For this specific dataset the Scikit-Learn's LinearRegression model works noticeably slower than the scratch-built model. The custom implementation is not only faster but also achieves comparable or better performance metrics for the same dataset. The Scikit-Learn's model performed almost 1.9 times slower than my scratch-built model for smaller datasets due to numpy warmup time. Speedtest results are available in the speedtest.md file. However, to be fair, the Scikit-learn model is more optimized for datasets, and the performance gap may narrow or even reverse with larger datasets. As shown in the speedtest.md, performance of the scratch-built model drops significantly for larger datasets where Scikit-learn's optimized backend excels.

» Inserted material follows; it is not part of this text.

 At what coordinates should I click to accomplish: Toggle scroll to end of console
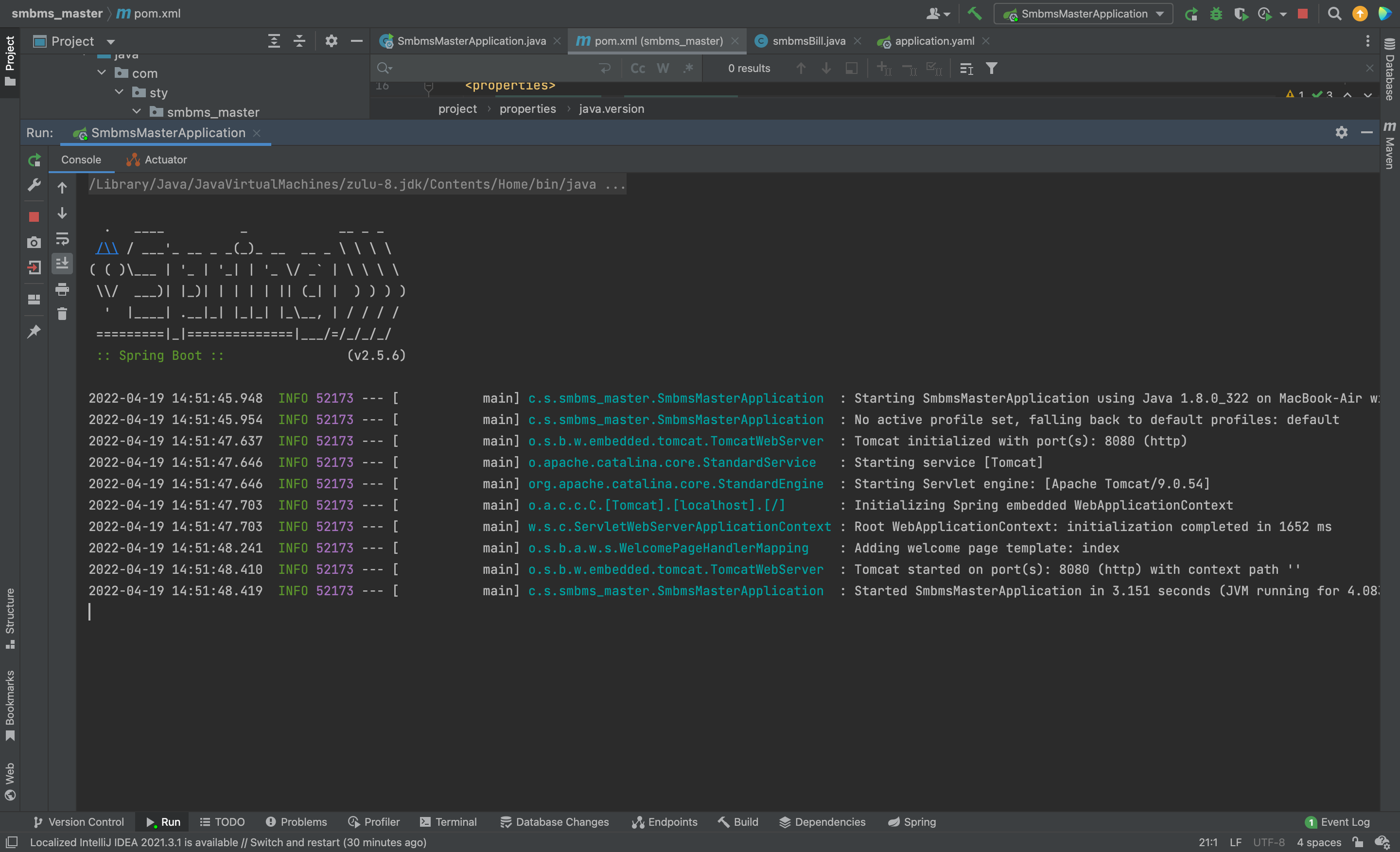pos(62,263)
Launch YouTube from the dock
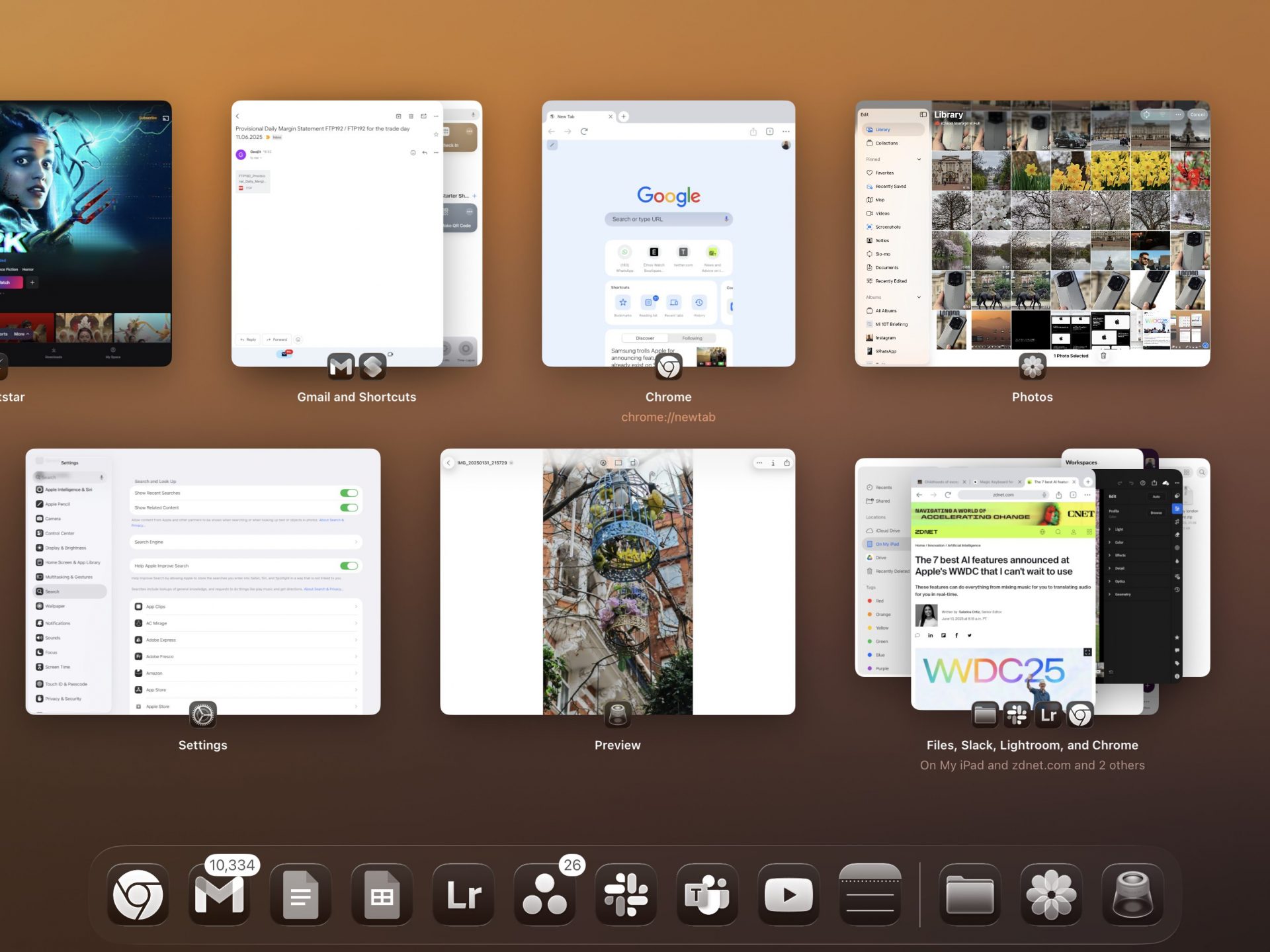 coord(788,894)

Note that the performance characteristics may vary with different datasets and configurations.

My step-by-step procedures and detailed benchmark test results are documented in the benchmarks/steps.md file.

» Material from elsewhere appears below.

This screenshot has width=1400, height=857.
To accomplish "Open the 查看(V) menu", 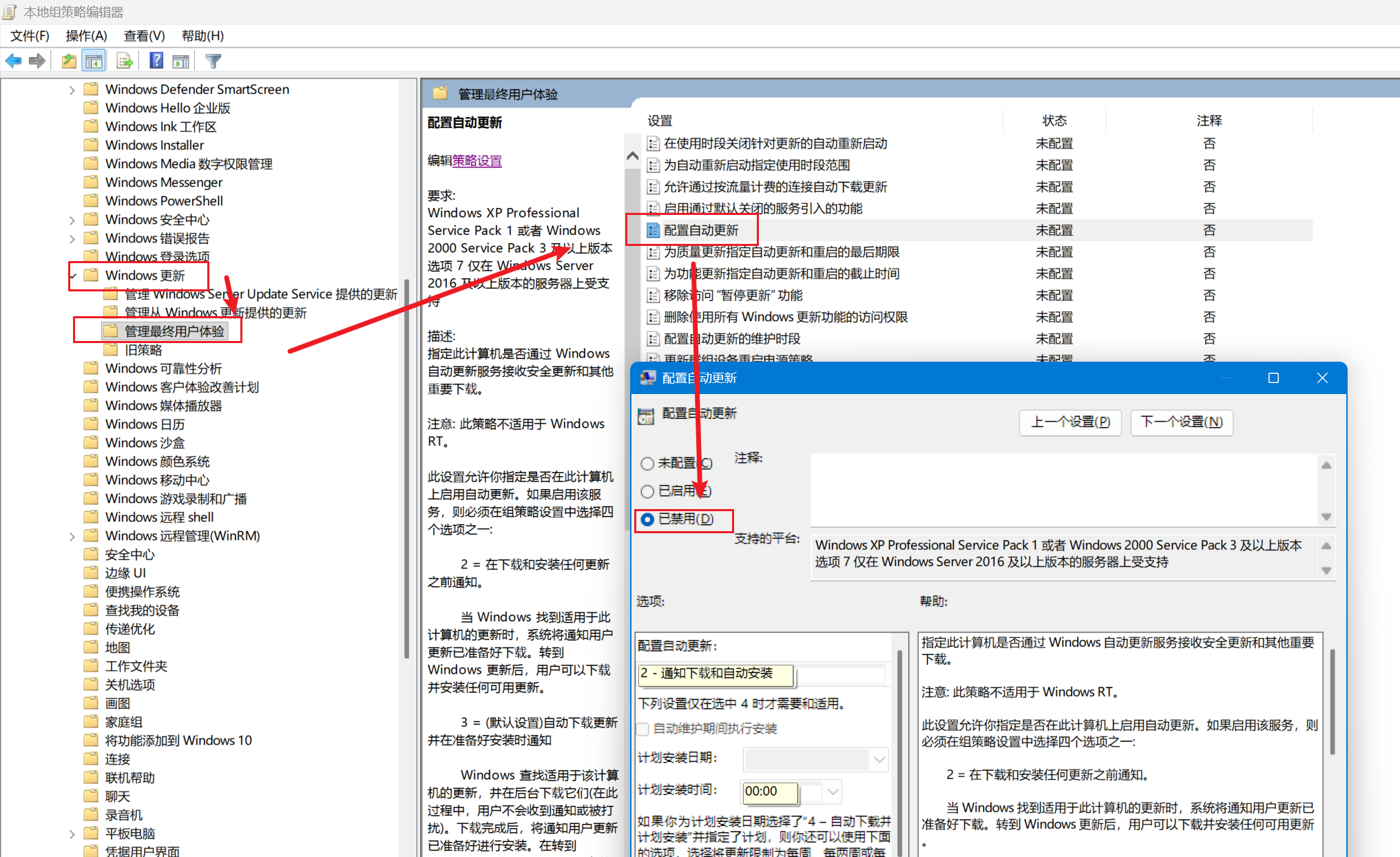I will pos(144,36).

Key Observations in Benchmark Results

Negative R Squared Values:

Some folds show negative $R^2$ values, indicating that the model performs worse than a naive mean prediction. This is expected in linear regression when the model does not fit the data well. Crucially, both the scratch-built and Scikit-learn models show identical negative $R^2$ values when this occurs.
Occasional Superiority:

In several instances, the scratch-built model's metrics are slightly better than Scikit-learn's for a given fold. While these differences are very small, they are consistently observed across different metrics ($R^2$, MSE, MAE) and for certain locations/folds.

- **Example (Adabor, Dhaka - Fold 4):**
  - $R^2$ (Scratch): `0.44251`, $R^2$ (Sklearn): `0.44251`
  - MSE (Scratch): `7105196.01991`, MSE (Sklearn): `7105196.0271` (lower MSE is better)
  - MAE (Scratch): `2091.93698`, MAE (Sklearn): `2091.93698` (lower MAE is better)

Consistency and Similar Performance in Maximum Locations:

Across almost all locations and evaluation folds, the $R^2$, MSE, and MAE scores for the scratch-built model are incredibly close to those of the Scikit-learn model. This pattern of near-identical or slightly superior performance is observed consistently across various locations such as Adabor, Mohammadpur, Uttar Khan, and others. The differences are negligible, often within the range of floating-point precision errors. This strongly indicates that the scratch implementation is effectively equivalent to Scikit-learn's optimized version in terms of predictive accuracy.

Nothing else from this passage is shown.